Your objective
Whenever "This" appears in a line, please copy that line from the data.

--- Dataset records Enclosed Below ---

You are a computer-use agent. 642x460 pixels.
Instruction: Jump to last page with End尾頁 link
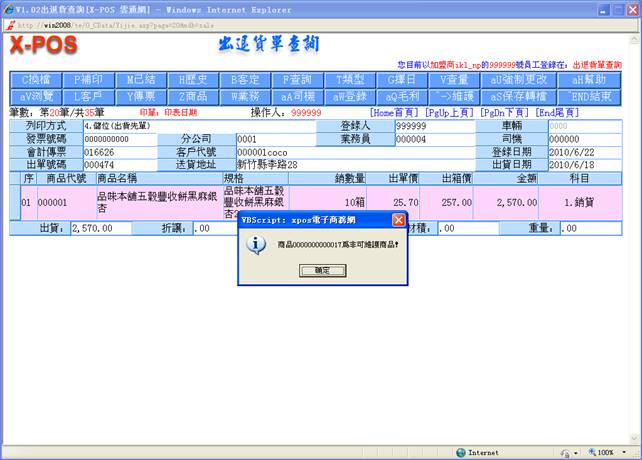557,113
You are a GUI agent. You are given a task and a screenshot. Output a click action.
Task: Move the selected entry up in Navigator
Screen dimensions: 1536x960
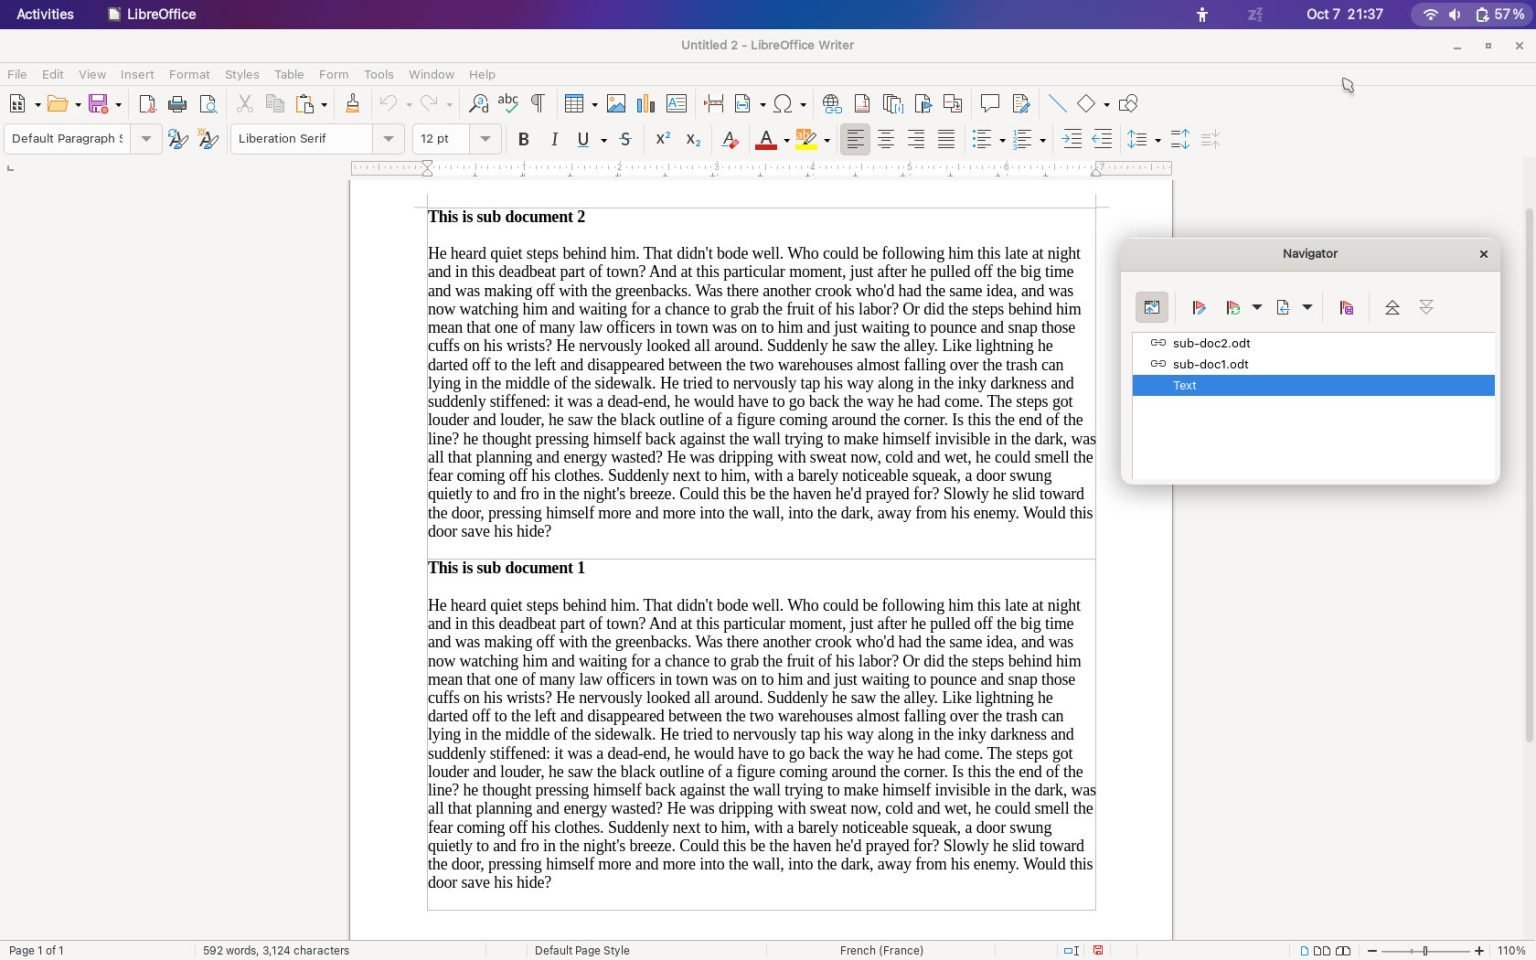pyautogui.click(x=1391, y=307)
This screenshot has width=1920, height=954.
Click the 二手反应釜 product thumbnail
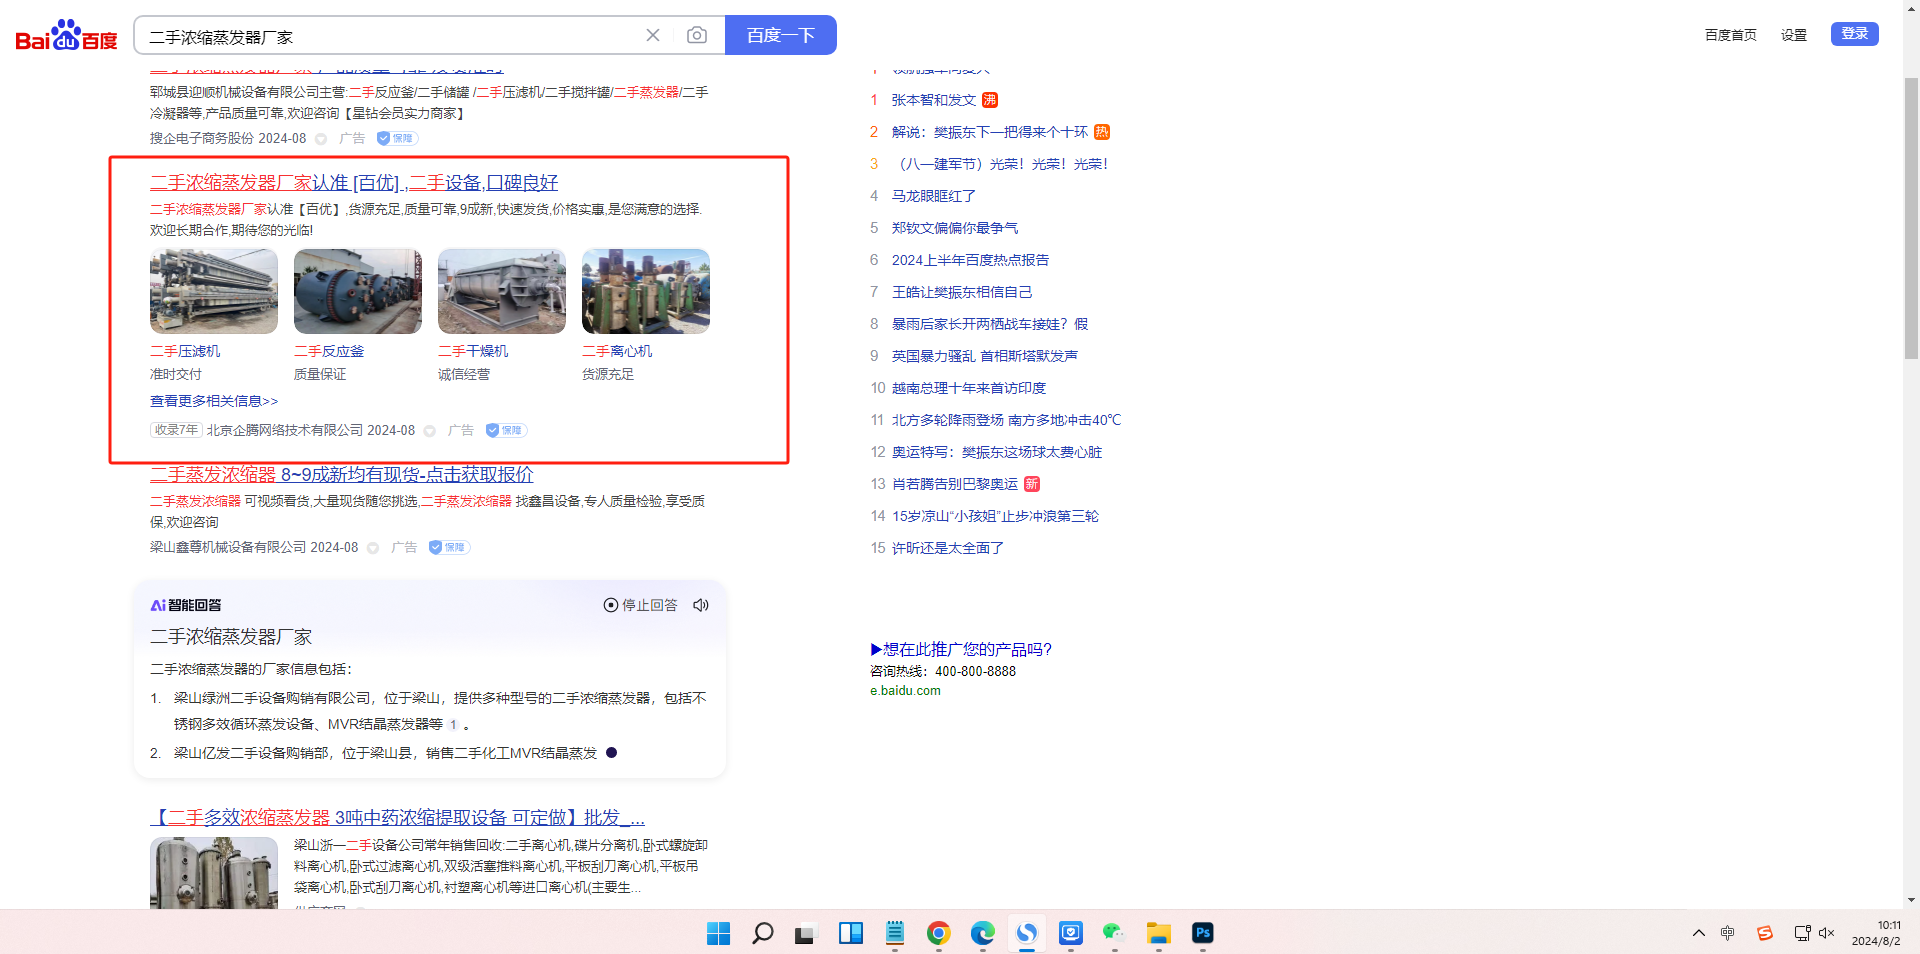click(358, 292)
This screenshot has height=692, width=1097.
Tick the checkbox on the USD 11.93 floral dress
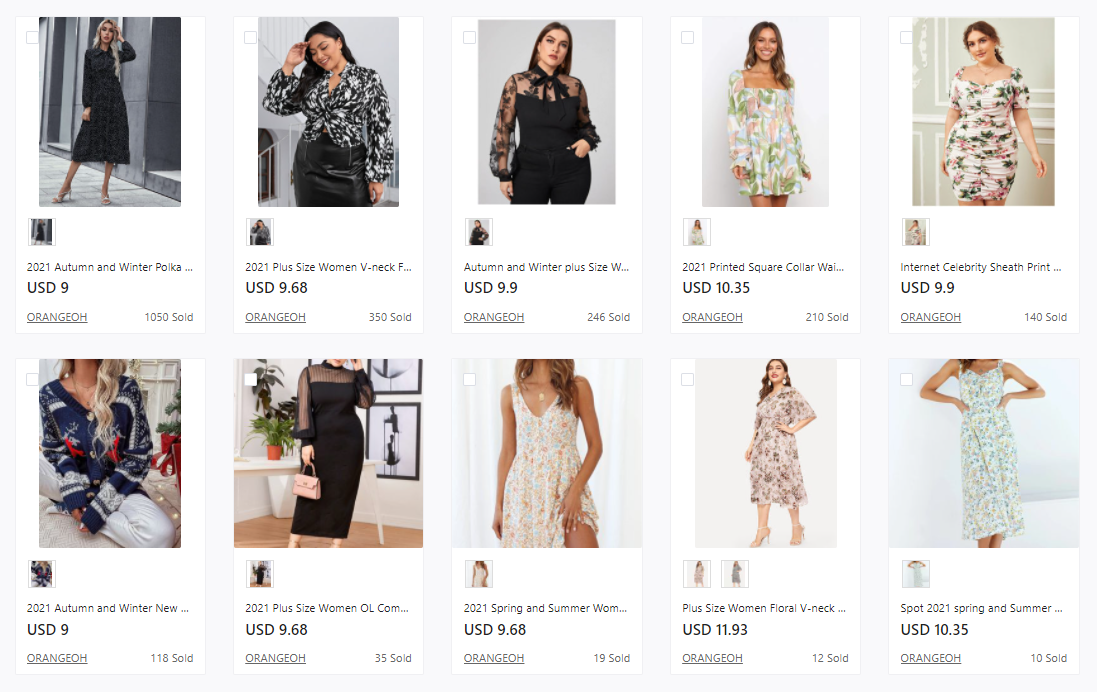(687, 379)
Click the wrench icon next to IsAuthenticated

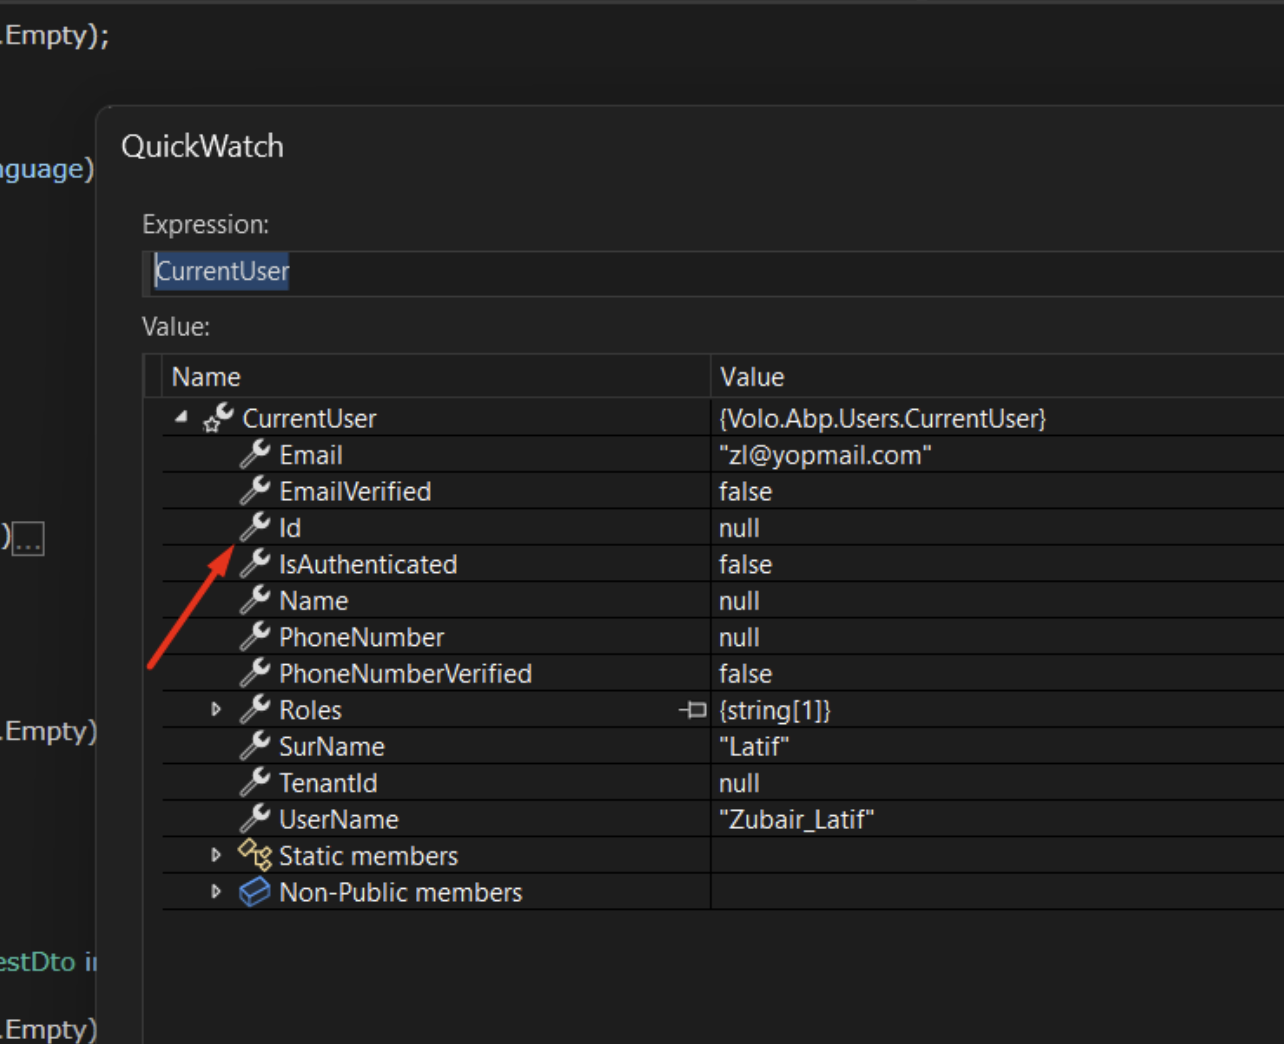click(x=256, y=564)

--- End of Enclosed Dataset records ---

Written solution
This screenshot has width=1920, height=954.
This screenshot has height=692, width=1097.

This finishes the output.